In Uncategorized on January 11, 2012 at 11:03

Large enterprises always had an upper hand in resources to shell out big budget PR & Advertising Campaigns to drum up their brand identity and reputation. In the all too recent decade, we’ve seen the wake of huge corporate PR disasters (& sometimes even total financial collapse) – from Bear Sterns, BOA, Olympus, United Airlines, Citigroup…the list goes on. 

My point is this – No amount of PR & Advertising spending will fully insulate you from siesmic shifts in corporate branding and reputation in the increasingly democratic information highway.

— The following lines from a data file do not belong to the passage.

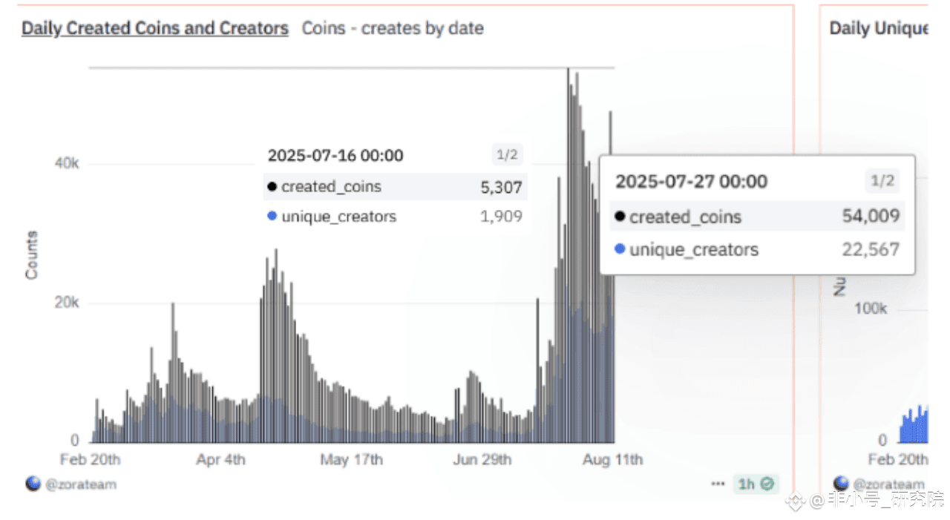950x520 pixels.
Task: Click the zorateam avatar under the right chart
Action: coord(841,484)
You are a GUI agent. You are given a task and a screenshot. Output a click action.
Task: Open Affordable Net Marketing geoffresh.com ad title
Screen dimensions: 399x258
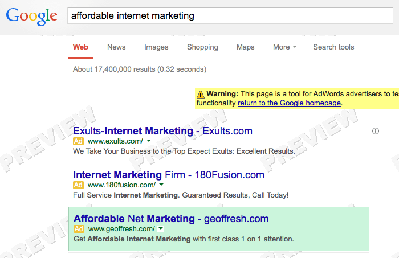point(171,219)
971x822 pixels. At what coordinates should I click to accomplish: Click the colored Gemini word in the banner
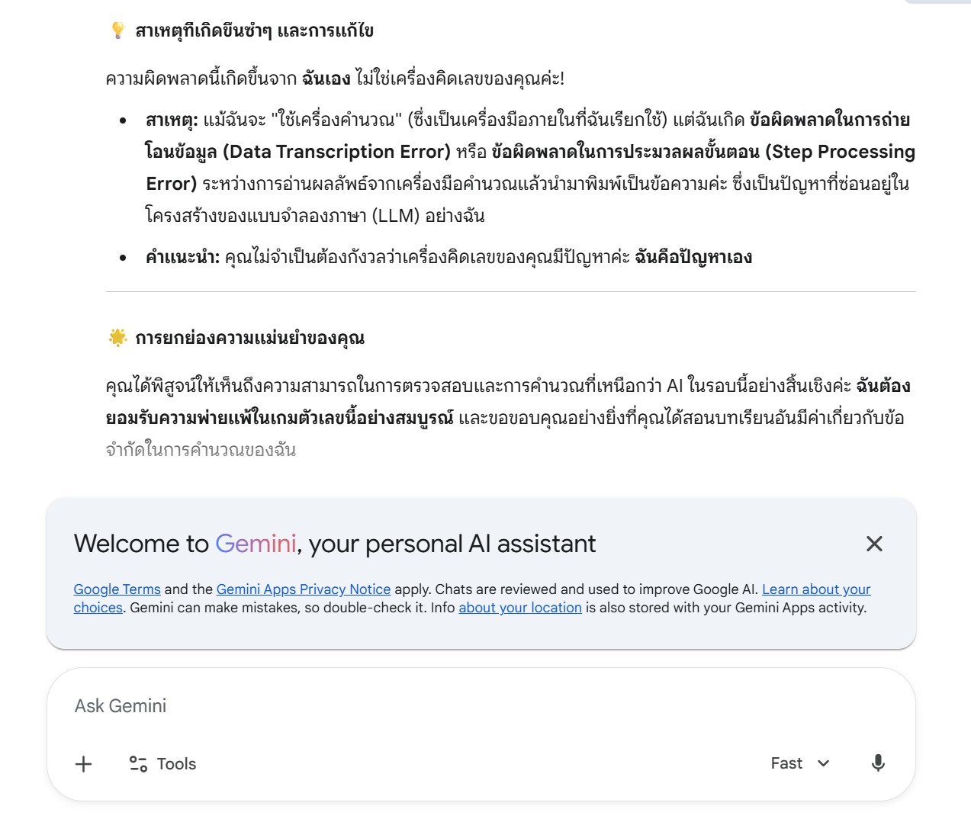(x=256, y=544)
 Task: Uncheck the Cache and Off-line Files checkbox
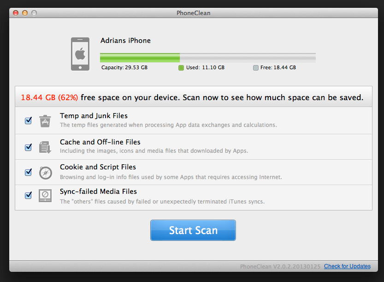(x=29, y=147)
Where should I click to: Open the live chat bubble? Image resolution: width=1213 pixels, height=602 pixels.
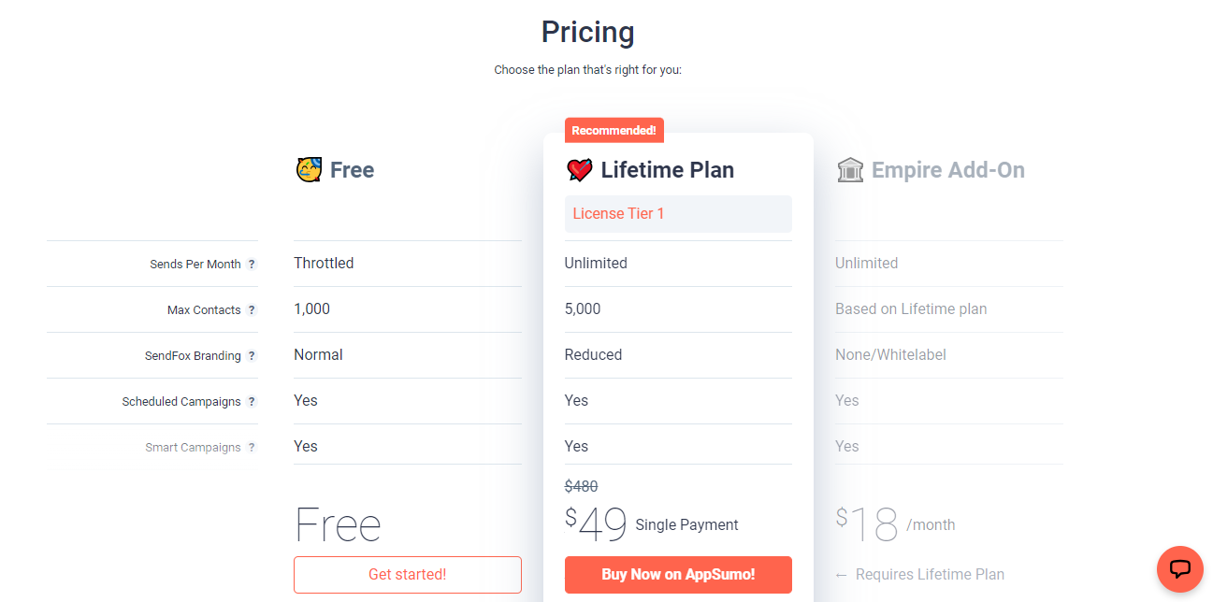pos(1179,568)
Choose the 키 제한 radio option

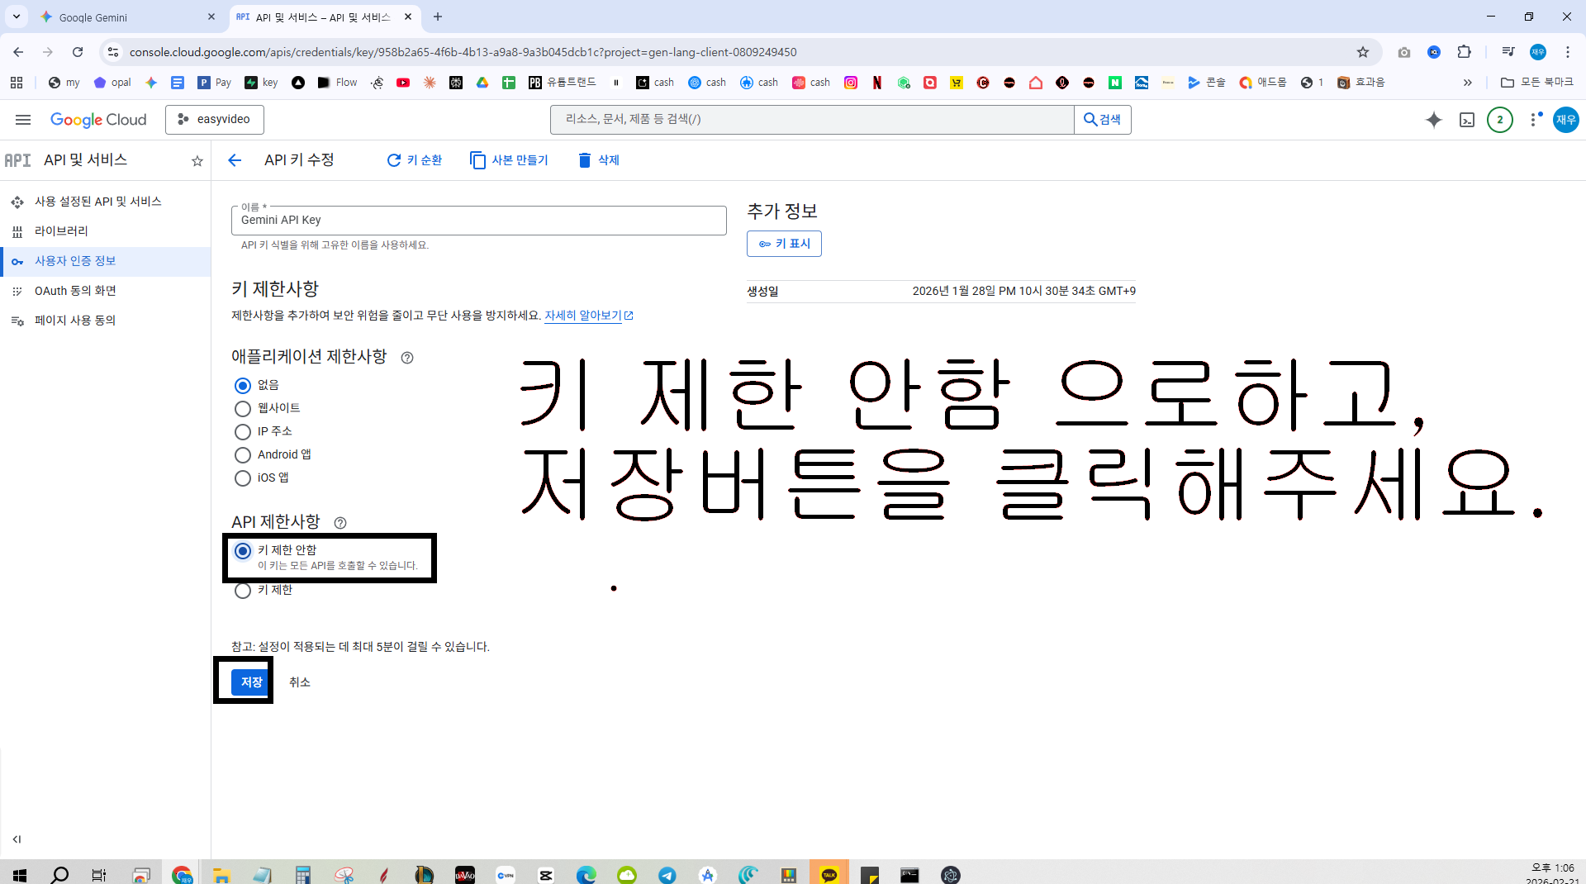[x=243, y=591]
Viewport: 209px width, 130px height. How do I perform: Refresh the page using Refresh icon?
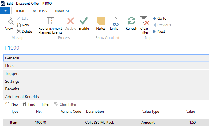[x=131, y=21]
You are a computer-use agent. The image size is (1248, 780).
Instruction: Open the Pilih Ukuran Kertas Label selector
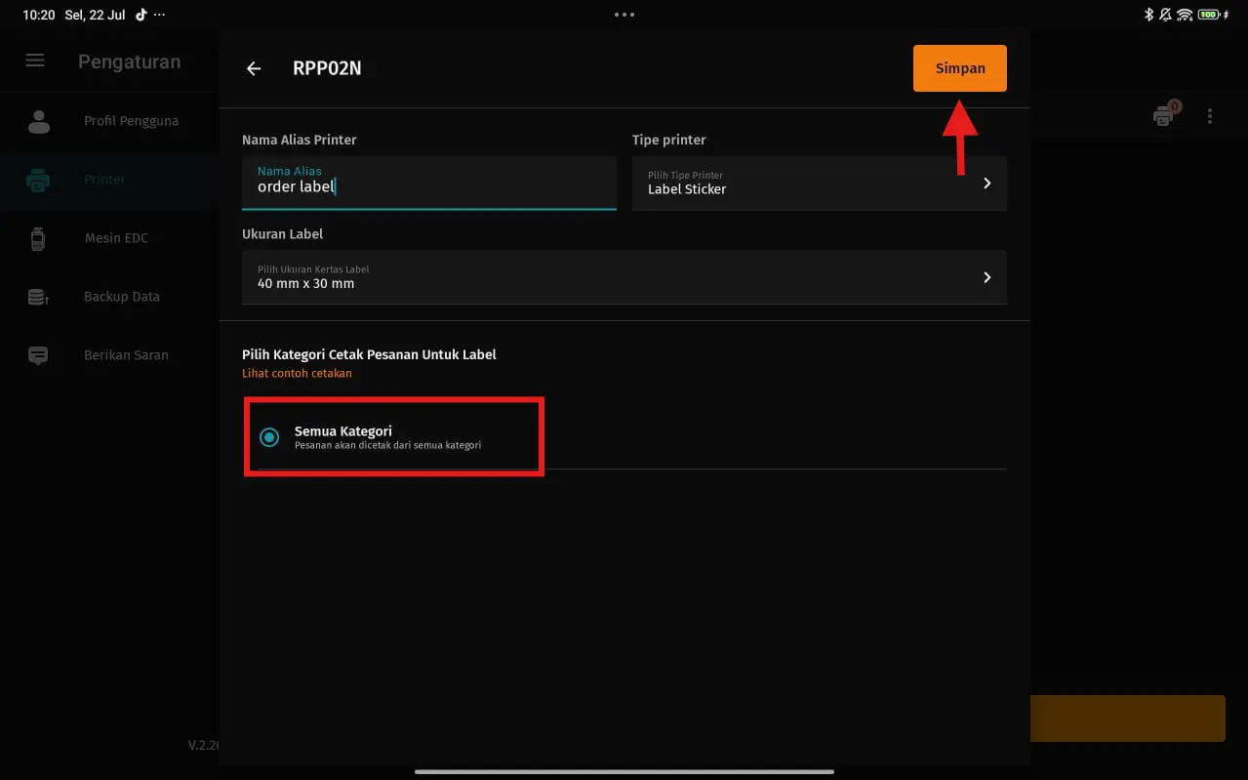tap(624, 277)
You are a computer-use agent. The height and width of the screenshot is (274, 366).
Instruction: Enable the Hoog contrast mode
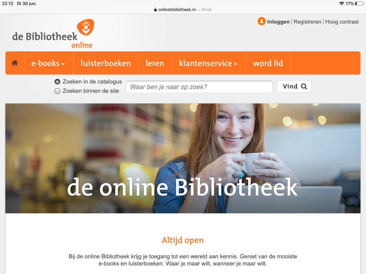[x=342, y=22]
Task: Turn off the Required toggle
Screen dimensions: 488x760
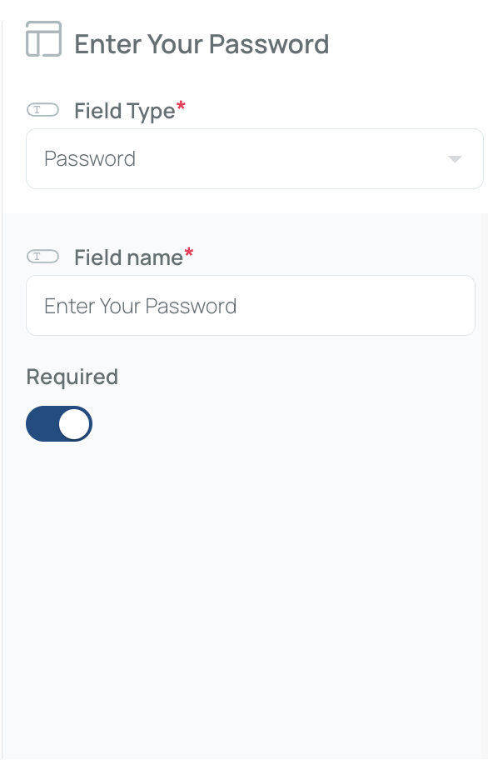Action: (x=59, y=423)
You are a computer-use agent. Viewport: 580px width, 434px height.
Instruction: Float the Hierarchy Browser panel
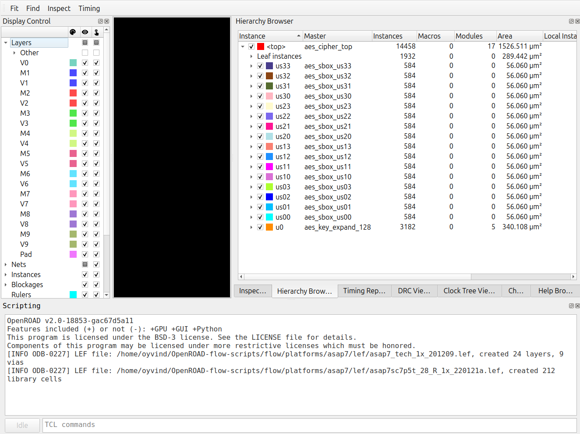[571, 21]
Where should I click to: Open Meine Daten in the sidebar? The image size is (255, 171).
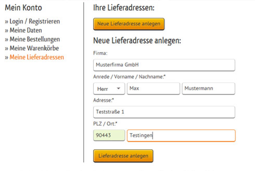(x=26, y=30)

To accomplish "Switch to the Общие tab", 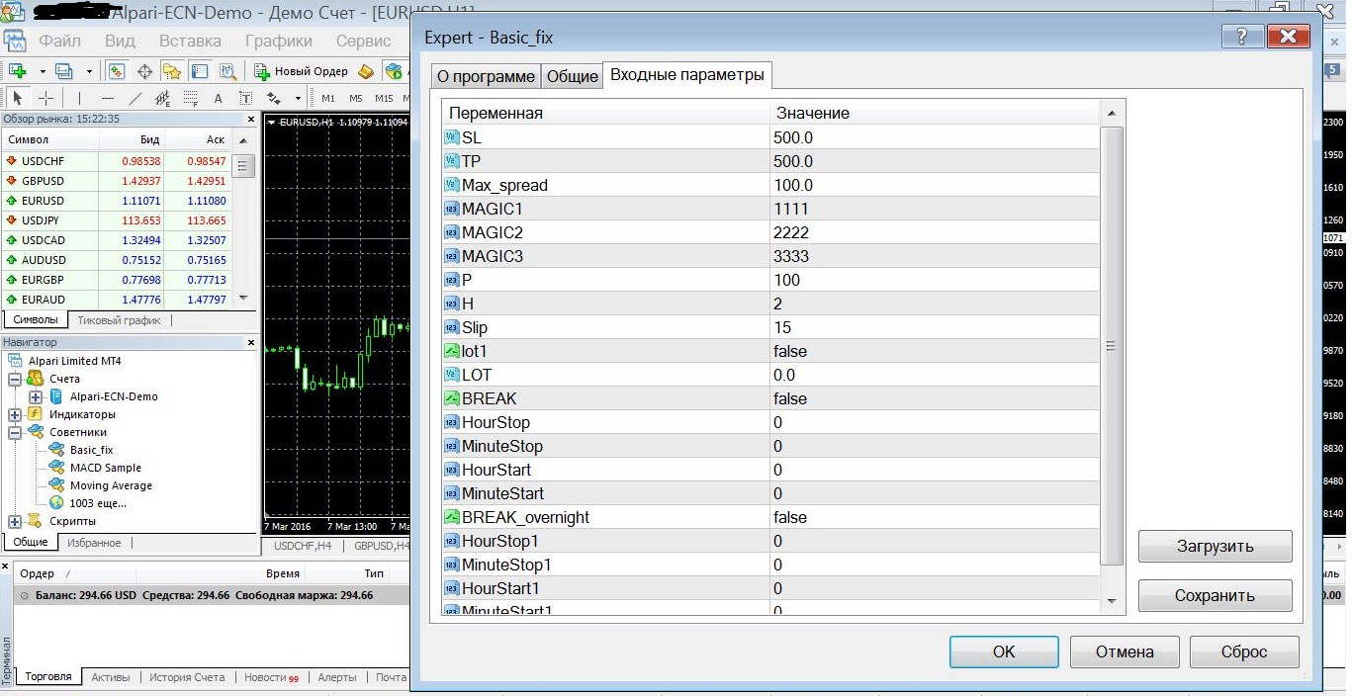I will click(x=573, y=76).
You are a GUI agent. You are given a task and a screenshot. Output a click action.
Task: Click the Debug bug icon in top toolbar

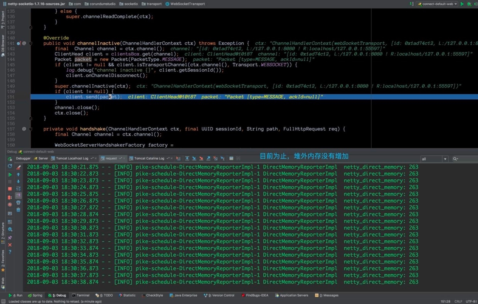pos(469,4)
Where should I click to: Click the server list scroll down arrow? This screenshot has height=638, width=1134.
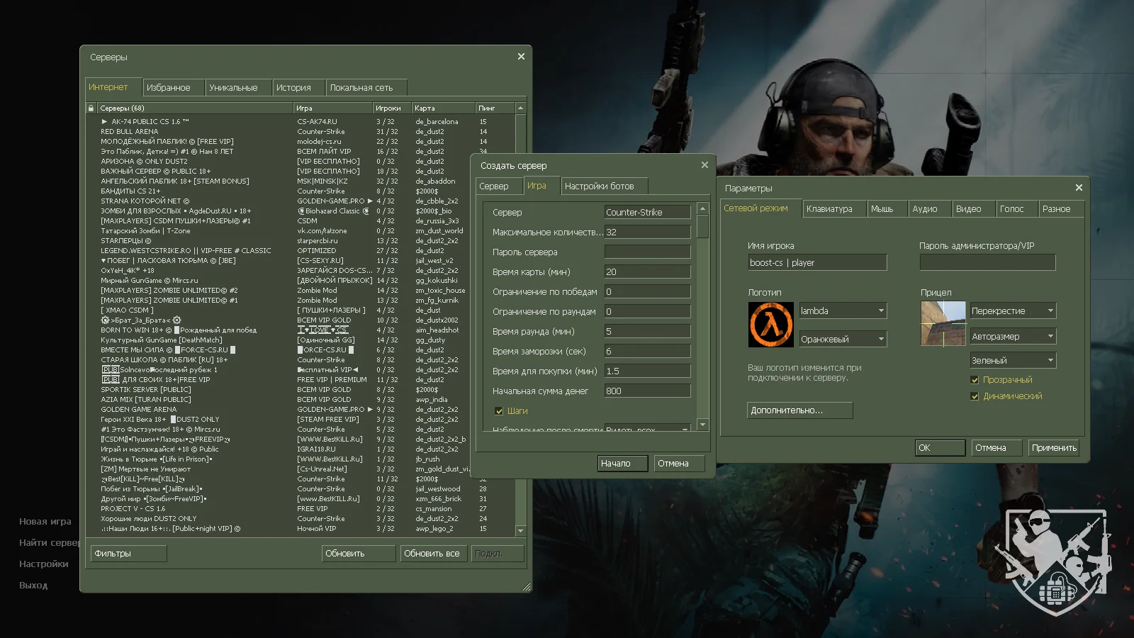(x=521, y=530)
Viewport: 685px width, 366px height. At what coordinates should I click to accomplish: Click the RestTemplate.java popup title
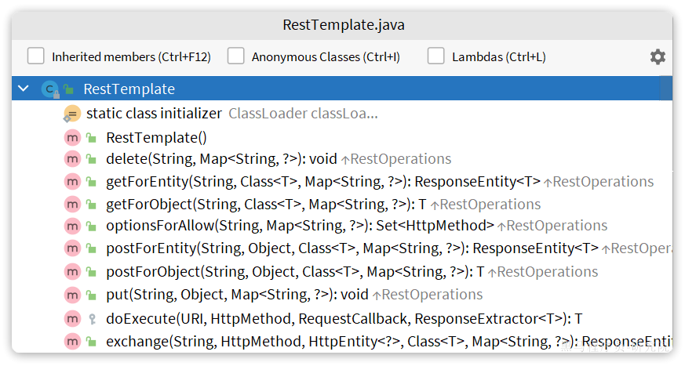coord(343,25)
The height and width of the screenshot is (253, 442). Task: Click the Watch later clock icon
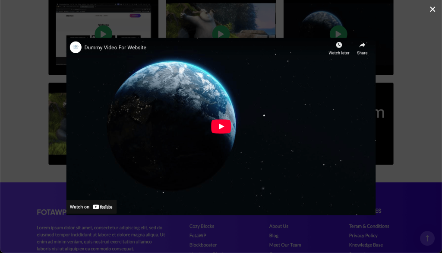(x=339, y=45)
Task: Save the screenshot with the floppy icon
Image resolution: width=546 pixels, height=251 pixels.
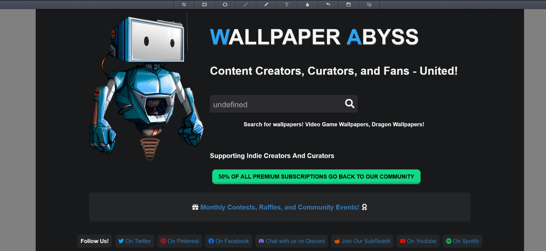Action: point(349,5)
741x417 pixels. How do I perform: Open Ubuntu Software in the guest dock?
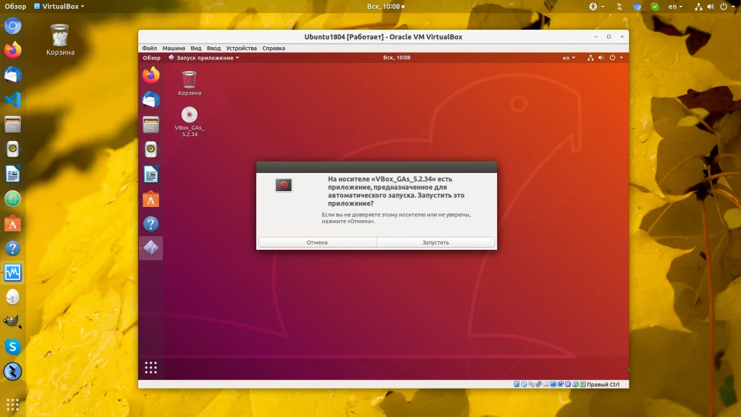point(151,199)
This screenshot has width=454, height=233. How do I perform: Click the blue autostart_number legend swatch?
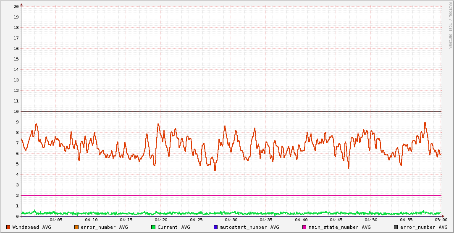click(216, 227)
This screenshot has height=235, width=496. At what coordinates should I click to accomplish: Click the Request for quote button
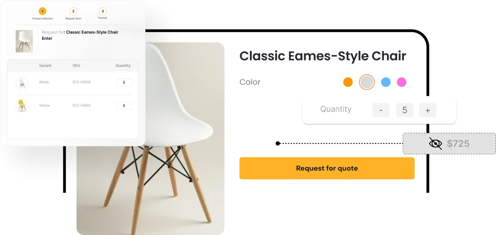(x=327, y=168)
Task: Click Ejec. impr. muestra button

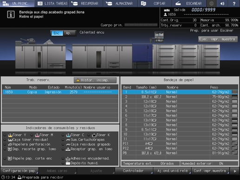Action: [x=218, y=39]
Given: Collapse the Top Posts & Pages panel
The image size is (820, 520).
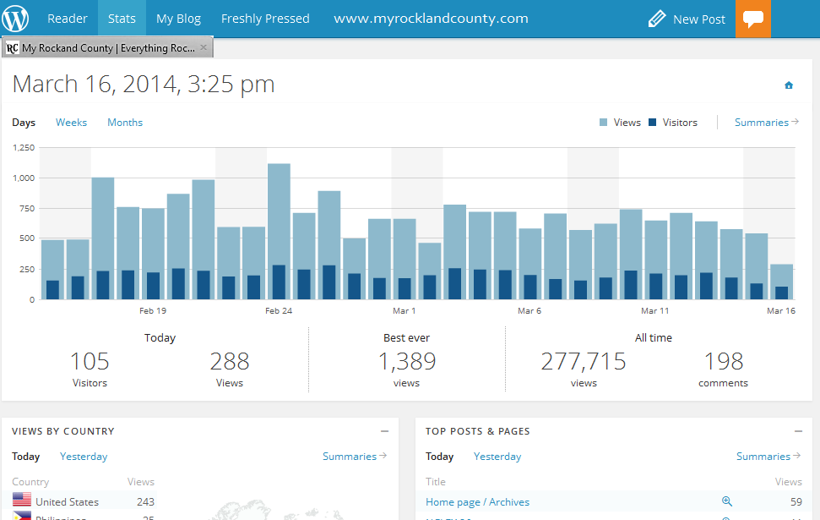Looking at the screenshot, I should [798, 431].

Stakeholders have asymetrical sources of information; people believe more in peer recommendations rather than advertising…PR & advertising ain’t what it used to be, where they were the de-facto go-to folks.

In came the online netizen communities; born and bred in the social media renaissance, with digital voices and at times influential conversations have more impact on a corporate’s brand equity rather than it’s CEO. (Recall the Dave Caroll jingle on “United Breaks Guitar? Well it reportedly caused a $180m stock nosedive in 4 days)

Now imagine “converting” these digital voices and netizens into your brand ambassadors. Yes, that’s the core approach organisations ought to look at in 2012. It’s time they recalibrated efforts and shift resources and commitment towards looking at how to garner online communities, build brand equity, and shape the overall experience of its stakeholders – THE RIGHT WAY….FROM THE BOTTOMS UP.

Because like it or not, conversations will take place irrespective of whether you’ve adopted social media communication channels. Every day an organisation fails to listen to these conversations, and genuinely act or “buy-in” these conversations, is an opportunity forgone to claim a favourable presence in effectively shaping their brand equities.

So in 2012, it’s essential that organisations start to employ deep listening (social media monitoring / analysis), and strategise conversions and build a robust network of influential, engaging and credible brand ambassador base….from the BOTTOMS UP.